4.2. Field Visit and Interview
The authors conducted field visits to Kolasib, Champhai, Lunglei, and Saiha districts in October 2025. These districts have observed a large decrease in the area under shifting cultivation; therefore, they were selected. A participatory observation approach was employed to understand the major drivers of the decline in shifting cultivation and its consequences.
Furthermore, the authors interviewed a total of 50 heads of households from five villages in these districts. The selection was based on the amount of arable land under shifting cultivation that each respondent holds. These respondents are generally marginal farmers, locally known as Jhumias; however, they hold more land under shifting cultivation in comparison to other marginal farmers in the villages. Their average age was 40 years, and all are literate. The authors interviewed the respondents by raising questions on the area, production, and productivity of shifting cultivation, changes in shifting cultivation, and the drivers and consequences of declining shifting cultivation.
4.3. Data Analysis
The gathered data were analysed using statistical tools. Satellite data were collected for four time periods—2009, 2014, 2019, and 2024—and the data from 2009 and 2024 were analyzed to observe changes. Frequency analysis was employed to identify these changes. Furthermore, district-wise changes were also examined during the two periods. We further analyzed the relationship between the satellite data and the identified drivers to determine the principal drivers of change. Pie diagrams and bar diagrams were also prepared to present data across different timescales.
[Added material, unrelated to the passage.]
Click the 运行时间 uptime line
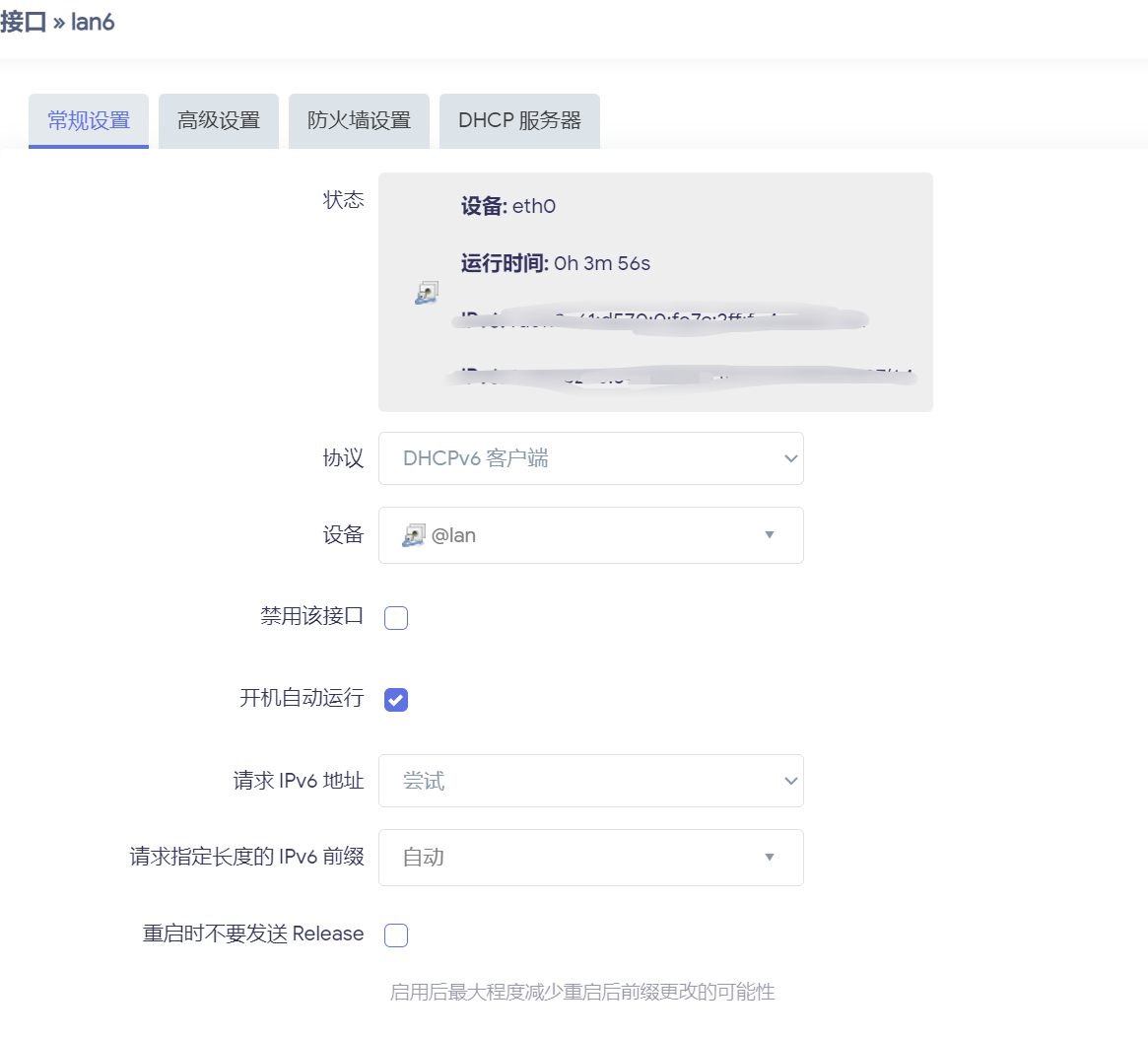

In addition, an exponential rate was used to record the growth/decline rate. The formula used was: Rate = (End/Start)1/(n − 1) (n = number of years in the period). The percentage of the data were found out and changes were noticed after analyzing them. The burn area concentration zones were classified into three categories: very dense, moderately dense, and sparse. Accordingly, the districts were also grouped into three categories. Burned areas under shifting cultivation for the years 2009, 2014, 2019, and 2024 were illustrated using four maps of Mizoram. A composite map was subsequently prepared to assess changes in shifting cultivation areas.
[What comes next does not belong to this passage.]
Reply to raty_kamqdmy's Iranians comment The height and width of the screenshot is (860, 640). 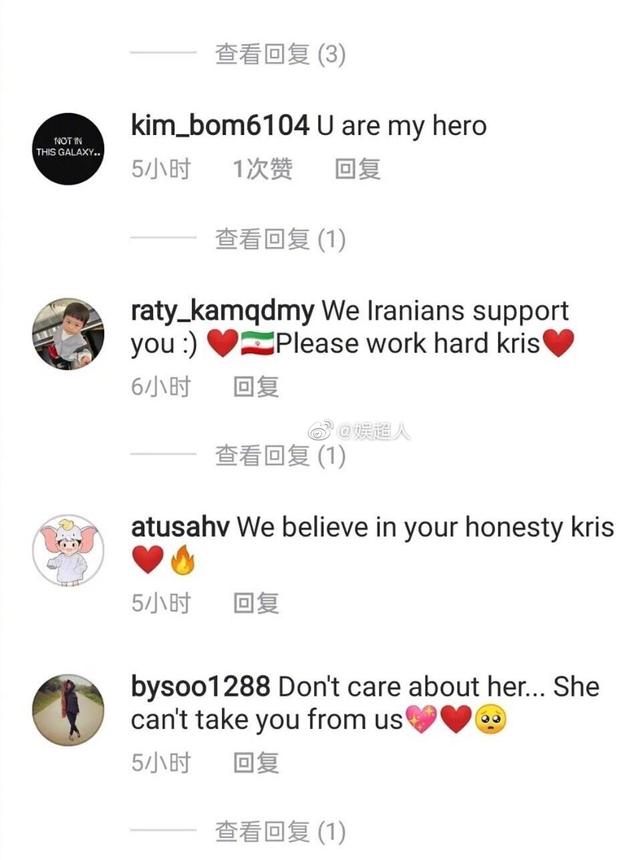256,387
We developed a detailed flowchart of the methodology (Figure 3). It shows data acquisition from USGS, processing methods, calculations, and results and discussion.
5. Results
5.1. District-Wise Area Under Shifting Cultivation in Mizoram
District-wise area under shifting cultivation in Mizoram was analyzed for four different years—2009, 2014, 2019, and 2024. In 2009, the largest area under shifting cultivation was recorded in Lunglei district, followed by Champhai district (Table 1). Aizawl, Lawngtlai, and Mamit districts each had more than 60 km2 under shifting cultivation, while Kolasib and Siaha had very small areas. Serchhip district also had a considerable extent. The total area under shifting cultivation in the state was 467.35 km2.
In 2014 and 2019, a substantial decrease was observed across almost all districts. Lunglei district continued to have the highest area under shifting cultivation, followed by Champhai and Lawngtlai, whereas Kolasib and Siaha recorded the lowest. The total areas under shifting cultivation during these years were 366.70 km2 and 197.75 km2, respectively. By 2024, the area had further declined drastically to just 69.72 km2. Lunglei and Lawngtlai districts still recorded the largest extents (21.56 km2 and 10.89 km2, respectively), while all other districts had less than 10 km2 under shifting cultivation.
The district-wise percentage of area under shifting cultivation, calculated against the total geographical area of each district, showed a consistent decline over the study period. For example, Aizawl district had 0.29% of its area under shifting cultivation in 2009, which fell to only 0.04% in 2024. The highest percentage was observed in Lunglei, followed by Champhai (0.55% and 0.46%, respectively, in 2009), which decreased to 0.10% and 0.04% by 2024. Lawngtlai and Mamit also had comparatively high shares, but these too declined steadily and became among the lowest by 2024. Overall, shifting cultivation in Mizoram accounted for 2.22% of the state’s total geographical area in 2009, which declined sharply to 0.33% by 2024.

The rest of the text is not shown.